Uit Wikipedia, de vrije encyclopedie

Maurice Ketten (geboren als Prosper Fiorini) (Firenze, 2 maart 1875 - 1965) was een Italiaans-Amerikaans cartoonist. Hij studeerde aan de École des Beaux Arts in Parijs en ging later naar de Verenigde Staten. Daar tekende hij vanaf 1907 tot 1931 cartoons en humoristische stop-comics voor de New York World, de krant van Joseph Pulitzer, die hij ondertekende met "Maurice Ketten". Die bleken populair en later werden ze verdeeld door The Press Publishing Co. en gepubliceerd in andere kranten in de Verenigde Staten en daarbuiten. Zijn langstlopende reeks was getiteld Can You Beat It? Andere reeksen van zijn hand waren The "Hurry Up" New Yorker, The Day of Rest, Such is Life!, The Latest, Why Not?, The Plain Truth! en Poor Little Income.

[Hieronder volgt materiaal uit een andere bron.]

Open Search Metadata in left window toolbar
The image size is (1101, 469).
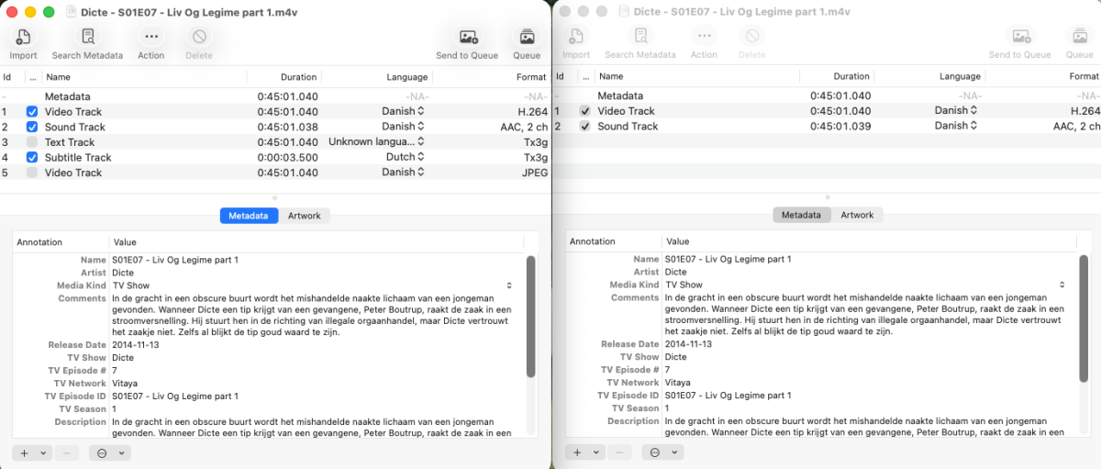(x=88, y=37)
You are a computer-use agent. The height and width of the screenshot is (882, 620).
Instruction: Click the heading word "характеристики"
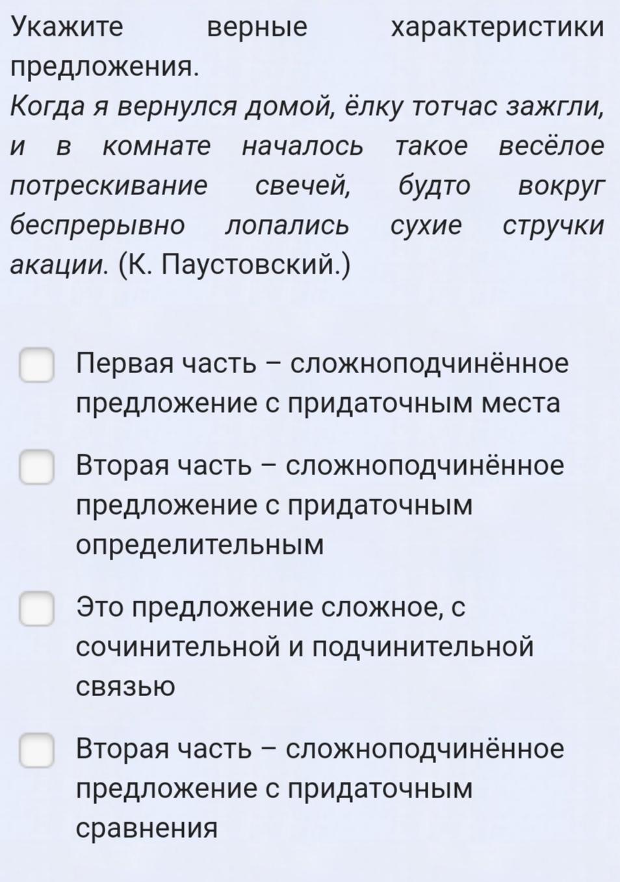point(497,29)
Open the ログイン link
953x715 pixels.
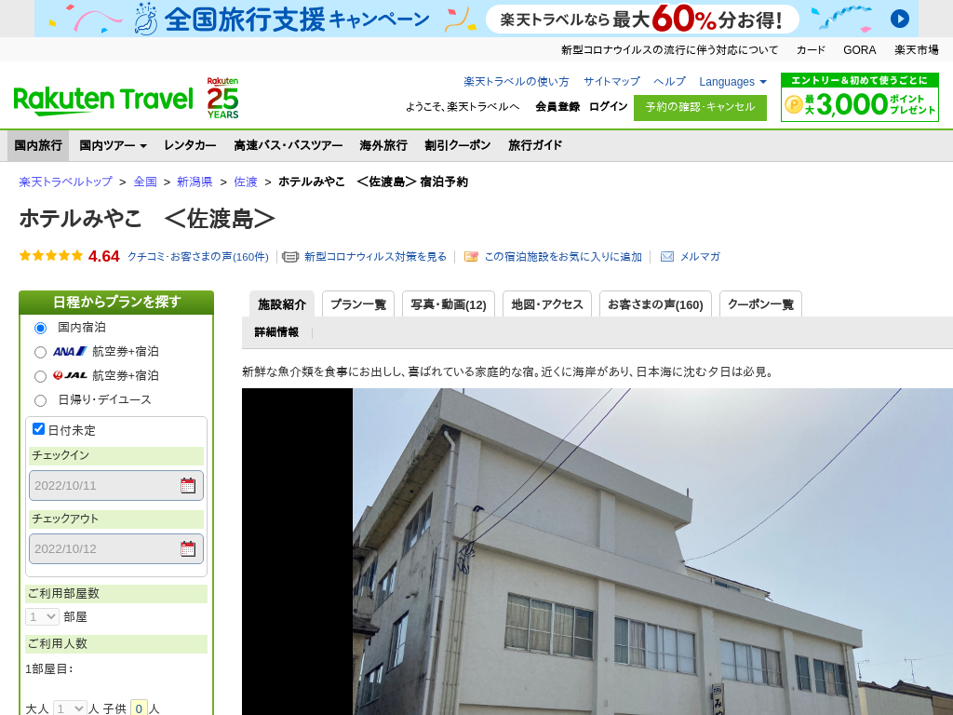pos(608,107)
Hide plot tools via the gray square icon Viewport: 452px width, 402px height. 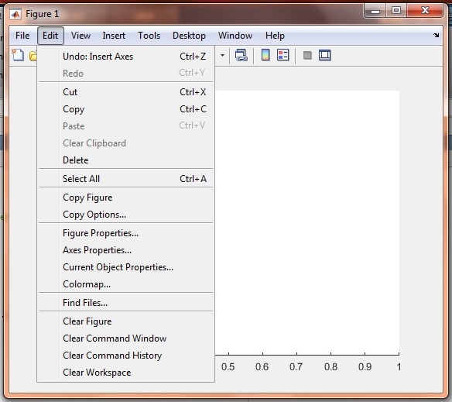pos(307,55)
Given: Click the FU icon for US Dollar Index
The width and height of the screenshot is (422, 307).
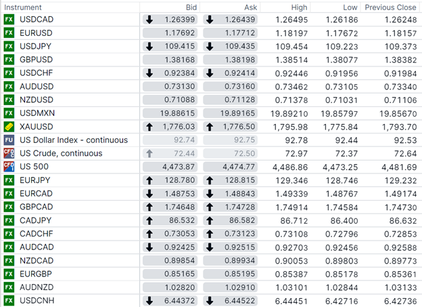Looking at the screenshot, I should 9,140.
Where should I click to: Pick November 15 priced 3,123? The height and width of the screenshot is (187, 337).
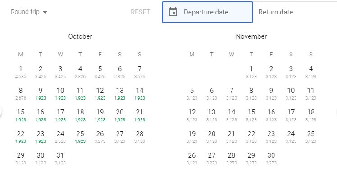point(251,114)
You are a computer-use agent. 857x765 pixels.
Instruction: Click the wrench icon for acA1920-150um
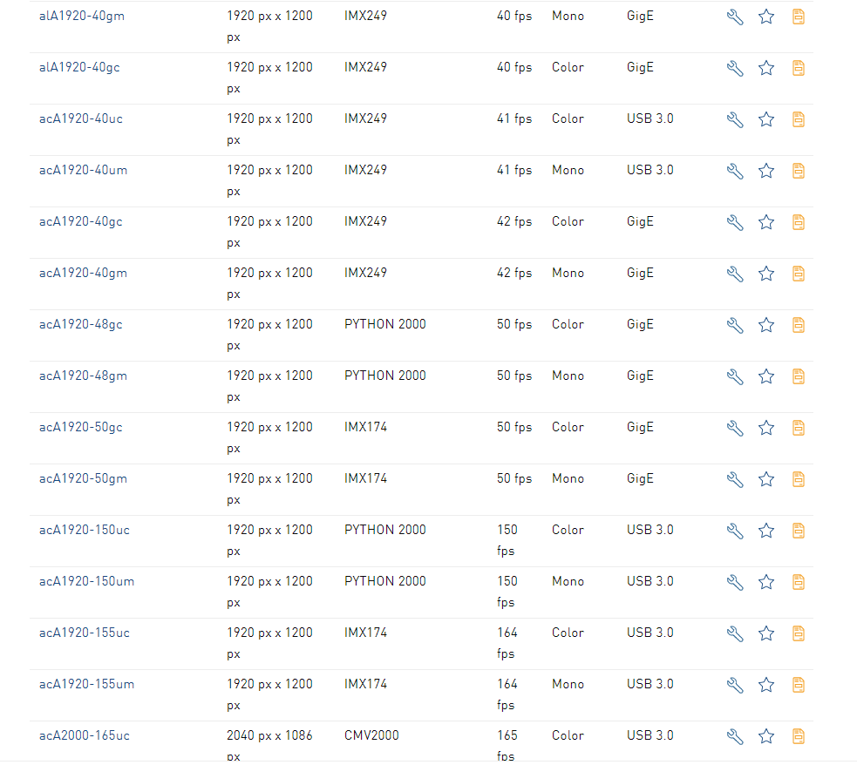pyautogui.click(x=735, y=582)
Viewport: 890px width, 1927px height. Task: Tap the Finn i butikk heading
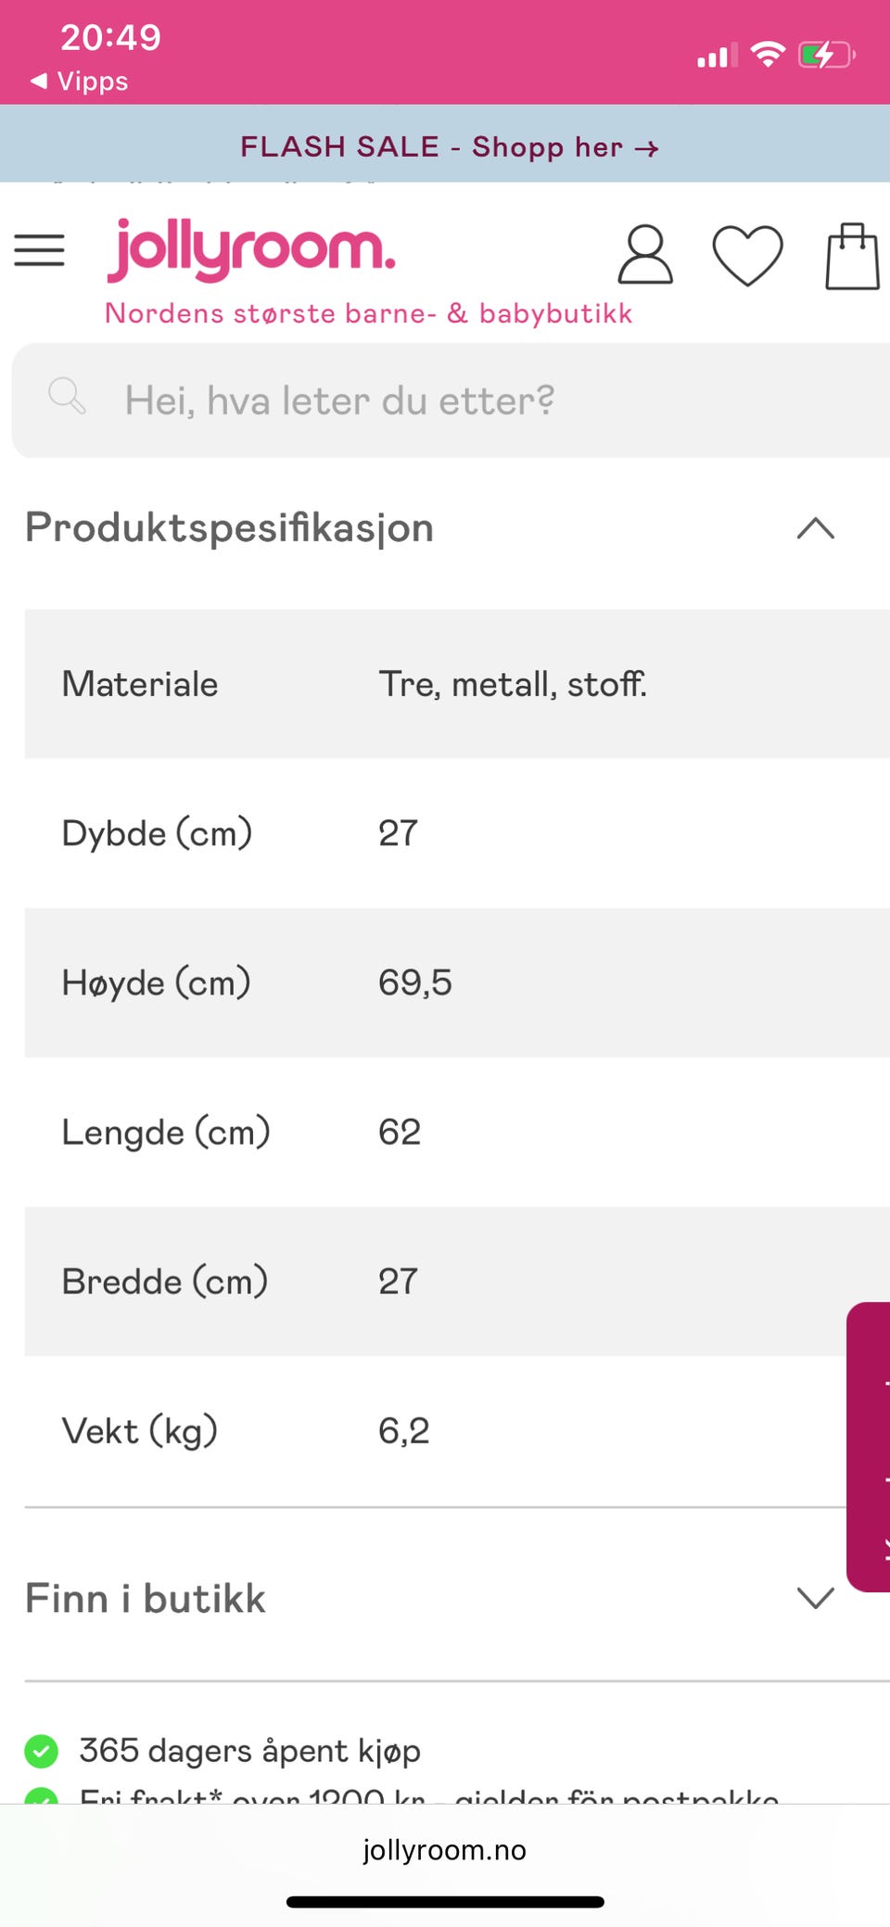pos(146,1598)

Ketten leverde in zijn cartoons humoristische commentaar op het dagelijkse Amerikaanse en meer bepaald New Yorkse leven. Zijn stijl valt te vergelijken met die van zijn tijdgenoot Rube Goldberg. Al Capp (de geestelijke vader van Li'l Abner) rekende deze cartoonisten tot zijn "idealen".[1]

In Nederland publiceerde de Telegraaf in 1931-1932 M'n vrouw en ik, een comic met vier plaatjes en met de dialoog onder de plaatjes.[2]

Ketten illustreerde ook de boeken Discoveries in every-day Europe: Vagrant notes of a rapid journey (1907) en Elba and elsewhere (1910) van Don Carlos Seitz, een directeur bij de New York World.